“What the deponent wanted to say was …”

One day in the early 1980s interpreting in a deposition for US patent litigation, after I finished interpreting into English a response of the Japanese deponent being examined, the check interpreter commented “Mr. Lise’s interpreting was fine, but what the deponent really wanted to say was …”

Not surprisingly, the examining attorney ran up and down the side of the check interpreter’s head, figuratively of course, since violence is frowned upon in the US Embassy here in Tokyo. The attorney, of course, questioned how the check interpreter had acquired his mind-reading ability.

The check interpreter immediately realized his error and started to apologize on record for his mindreading, whereupon, just a few words into his apology, the attorney that had engaged him said “We’re going to take a break,” and literally took the check interpreter by the arm, guiding him out into the space outside the deposition room. The attorney surely did not want the apology to go onto the record, as that would cast doubt on his interpreter’s ability, although it might serve to bring attention to his interpreter’s supernatural abilities. Perhaps he could find work entertaining at parties.

Depositions are usually filled with boring examinations of boring witnesses, but occasionally we enjoy a bit of drama and comedy.

Be careful, because we’ve had a bomb threat.

One day at the start of a deposition interpreting assignment in the US Embassy in Tokyo, an Embassy official came in and asked us to be careful, because there had been a bomb threat, and we had heard about it, right?

Right. I imagine he was just following instructions from his boss, but perhaps he didn’t realize the questions that left.

How are we to “be careful?” I asked. No meaningful response was forthcoming.

Were we to walk around looking for the bomb? Except for brief toilet breaks, people in depositions are essentially confined to the deposition room, and there didn’t seem to be any bombs in the deposition room or the toilet.

Did he mean we should be ready to run away really quickly if we heard a blast? That doesn’t sound like being careful, but more like being terrified and wanting to be able to interpret in the deposition the next day.

It turned out that we were to be herded out the Embassy shortly thereafter and made to wait outside for about 45 minutes, standing around with the huddled masses yearning to breathe free with the visa they were applying for—such people form the core clientele of the Embassy—until the Embassy people were convinced that it was a hoax.

Will the Czech interpreter raise their right hand?

One day interpreting in a deposition in which a deponent from a Japanese company was to be examined by a US attorney, the US official came into the room to administer the oaths as is the normal practice.

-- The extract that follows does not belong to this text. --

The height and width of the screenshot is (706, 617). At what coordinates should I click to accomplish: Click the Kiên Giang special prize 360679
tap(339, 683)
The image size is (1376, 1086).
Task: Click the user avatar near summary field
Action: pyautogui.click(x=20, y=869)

We were all introducing ourselves and, when my turn came, I indicated that I was the “check interpreter.” It is customary (and almost always the case) that a Japanese/English interpreted deposition is attended by a lead interpreter and a check interpreter, the lead interpreter doing just what the position indicates, and the check interpreter listening to the interpreting and offering any corrections that they feel necessary.

When it was my turn to be sworn in, the Embassy official, whom I had never had the occasion to meet, reading partially from his cheat sheet and apparently filling in as he thought necessary, turned to me and said:

“Do you solemnly swear that you know the English and the Czech languages, and that you will faithfully interpret the questions in English into the Czech language, and that further you wil…”

It turned out that he was new on the job. It was a bit of comedy relief before a stressful day of interpreting between two people, one who wanted to ask questions and the other who was not necessarily cooperative.

Don’t interpret, just translate.

I was interpreting one day in a deposition in the US Embassy and needed to make a comment on the record about why I had interpreted a certain term in English the way I did. Everyone appeared to understand and agree with the comment, but one of the attorneys piped up to say “Please don’t interpret, just translate.”

Both the interpreters in the room had to hold back from laughing. The attorney was demonstrating one of the reasons people outside the interpreting/translation tent often confuse the terms and call an interpreter a translator. I have often corrected people when they get these terms wrong, but I think we translators and interpreters (and the rare individuals do both translation and interpreting between JA and EN) might consider admitting defeat in the interpreter/translator battle.